Directive 1
Translate this sentence from the case summary into Spanish: "The tribunal set aside the tax revision order, affirming that the share issuance complied with legal valuation norms."
Directive 2
In the case summary, retype the passage starting at "2. That on the" and ending at "of the revenue.".

[Passage to read Boundary: Start]

Case Law Details
Oyo Hotels & Homes Pvt. Ltd. Vs PCIT (ITAT Delhi)
The Income Tax Appellate Tribunal (ITAT), Delhi, has quashed a tax revision order against Oyo Hotels & Homes Pvt. Ltd., ruling that Section 56(2)(viib) of the Income Tax Act, 1961, does not apply to transactions involving the issuance of shares between a subsidiary and its 100% holding company. The ruling came in response to an appeal filed by OYO against a revisionary order passed by the Principal Commissioner of Income Tax (PCIT), Delhi-7, under Section 263 of the Act.
The dispute arose when OYO, a wholly owned subsidiary of Oravel Stays Limited (OSL), issued Compulsorily Convertible Preference Shares (CCPS) at ₹150 per share, totaling nearly ₹50 crore. The PCIT invoked Section 56(2)(viib), alleging that the fair market value (FMV) of the shares, as per tax rules, was ₹33.55 per share, and sought to tax the excess premium. However, OYO argued that the transaction was a genuine business arrangement between a holding and subsidiary company, which should not be subject to tax under this provision.
The ITAT relied on multiple judicial precedents, including FIS Payment Solutions & Services India Pvt. Ltd. v UOI (Delhi HC, 2024), which clarified that Section 56(2)(viib) is not applicable to share issuances within a corporate group unless there is an indication of tax evasion. Other cited rulings from ITAT Delhi, including DCIT v. Kissandhan Agri Financial Services Pvt. Ltd. (2023) and ITO v. K.V. Global Pvt. Ltd. (2024), have upheld similar interpretations, reinforcing that transactions between a parent and subsidiary do not constitute income subject to tax under this provision.
Based on these precedents, the ITAT ruled that the assessment order was neither erroneous nor prejudicial to the interests of the revenue, thereby making the PCIT’s invocation of Section 263 invalid. The tribunal set aside the tax revision order, affirming that the share issuance complied with legal valuation norms. This ruling reaffirms the position that intra-group share transactions do not fall within the ambit of Section 56(2)(viib) unless there is a clear misuse of the provision for tax evasion.
FULL TEXT OF THE ORDER OF ITAT DELHI
The instant appeal has been filed at the instance of the assessee seeking to assail the First Appellate order dated 27.03.2024 passed by Pr. Commissioner of Income Tax, Delhi-7 [“Pr. CIT(A)”] under s. 263 of the Income Tax Act, 1961 [“the Act”] arising from the assessment order dated 24.04.2021 passed under s. 143(3) r.w.s 144B of the Act pertaining to assessment year 2018-19.
2. The grounds of appeal raised by the assessee read as under:-
1. “That on the facts and circumstances of the case and in law, the initiation of proceedings u/s 263 of the Act and the consequential order passed under section 263 of the Act by the Hon’ble PCIT is wholly unjustified and without exercising proper jurisdiction and therefore bad in-law.
2. That on the facts and circumstances of the case and in law, the Hon’ble PCIT has erred in passing the impugned order u/s 263 of the Act for the subject year without satisfying the pre-conditions for initiating revisionary proceedings as under:
a. The order should be erroneous; and
b. The order should be prejudicial to the interests of the revenue.

[Passage to read Boundary: End]
[Data shown Boundary: Start]

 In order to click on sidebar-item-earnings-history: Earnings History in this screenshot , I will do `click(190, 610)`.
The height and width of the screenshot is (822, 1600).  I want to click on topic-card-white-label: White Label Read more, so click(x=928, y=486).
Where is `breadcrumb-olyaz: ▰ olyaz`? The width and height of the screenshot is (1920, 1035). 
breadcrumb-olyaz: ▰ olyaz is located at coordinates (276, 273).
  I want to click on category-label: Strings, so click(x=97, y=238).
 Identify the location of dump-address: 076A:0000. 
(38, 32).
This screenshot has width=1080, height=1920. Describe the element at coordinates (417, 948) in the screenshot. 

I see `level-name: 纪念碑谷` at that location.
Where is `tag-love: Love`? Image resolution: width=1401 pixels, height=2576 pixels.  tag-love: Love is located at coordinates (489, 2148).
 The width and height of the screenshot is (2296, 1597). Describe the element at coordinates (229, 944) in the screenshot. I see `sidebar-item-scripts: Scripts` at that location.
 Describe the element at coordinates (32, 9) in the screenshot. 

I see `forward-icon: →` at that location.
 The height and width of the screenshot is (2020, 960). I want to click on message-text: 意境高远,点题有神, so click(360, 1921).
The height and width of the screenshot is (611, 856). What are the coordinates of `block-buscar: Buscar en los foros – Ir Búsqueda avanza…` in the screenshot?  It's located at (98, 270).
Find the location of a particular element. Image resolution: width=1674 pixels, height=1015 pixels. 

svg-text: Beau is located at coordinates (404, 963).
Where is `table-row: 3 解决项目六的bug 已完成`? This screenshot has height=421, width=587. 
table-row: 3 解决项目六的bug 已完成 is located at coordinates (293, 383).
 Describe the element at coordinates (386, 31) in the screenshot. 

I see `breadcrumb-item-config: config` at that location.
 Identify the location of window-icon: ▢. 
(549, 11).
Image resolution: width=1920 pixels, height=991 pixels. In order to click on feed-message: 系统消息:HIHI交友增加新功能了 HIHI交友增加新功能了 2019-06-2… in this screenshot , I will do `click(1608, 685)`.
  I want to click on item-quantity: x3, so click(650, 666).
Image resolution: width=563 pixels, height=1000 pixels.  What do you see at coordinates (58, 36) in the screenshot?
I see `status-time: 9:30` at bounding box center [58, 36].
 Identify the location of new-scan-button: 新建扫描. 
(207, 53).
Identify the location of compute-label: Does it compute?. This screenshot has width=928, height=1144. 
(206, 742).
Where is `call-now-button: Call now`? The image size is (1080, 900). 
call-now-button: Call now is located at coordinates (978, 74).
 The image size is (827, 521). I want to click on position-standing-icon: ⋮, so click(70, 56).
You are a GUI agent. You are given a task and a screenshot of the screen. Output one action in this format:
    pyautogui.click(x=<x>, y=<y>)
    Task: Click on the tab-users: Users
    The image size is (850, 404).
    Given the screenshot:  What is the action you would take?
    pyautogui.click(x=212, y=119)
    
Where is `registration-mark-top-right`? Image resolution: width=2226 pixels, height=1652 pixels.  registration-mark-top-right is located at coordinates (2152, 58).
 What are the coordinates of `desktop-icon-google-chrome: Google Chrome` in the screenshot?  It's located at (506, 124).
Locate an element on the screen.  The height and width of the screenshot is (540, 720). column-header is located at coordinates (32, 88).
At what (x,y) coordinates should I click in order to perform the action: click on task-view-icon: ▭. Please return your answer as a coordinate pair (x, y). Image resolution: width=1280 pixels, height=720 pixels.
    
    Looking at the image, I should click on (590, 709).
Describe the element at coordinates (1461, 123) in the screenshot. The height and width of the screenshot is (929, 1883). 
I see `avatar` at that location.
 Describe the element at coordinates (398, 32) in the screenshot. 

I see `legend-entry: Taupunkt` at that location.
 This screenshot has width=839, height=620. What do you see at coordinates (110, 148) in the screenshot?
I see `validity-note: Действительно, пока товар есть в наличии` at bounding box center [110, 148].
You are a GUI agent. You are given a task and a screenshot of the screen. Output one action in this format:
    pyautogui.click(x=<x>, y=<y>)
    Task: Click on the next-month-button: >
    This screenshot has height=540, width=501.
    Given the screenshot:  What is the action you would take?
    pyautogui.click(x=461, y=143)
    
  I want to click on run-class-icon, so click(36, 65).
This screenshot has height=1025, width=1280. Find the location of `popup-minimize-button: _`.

[Data shown Boundary: End]

Answer 1
El tribunal anuló la orden de revisión tributaria, afirmando que la emisión de acciones cumplía con las normas legales de valoración.

Answer 2
2. That on the facts and circumstances of the case and in law, the Hon’ble PCIT has erred in passing the impugned order u/s 263 of the Act for the subject year without satisfying the pre-conditions for initiating revisionary proceedings as under:
a. The order should be erroneous; and
b. The order should be prejudicial to the interests of the revenue.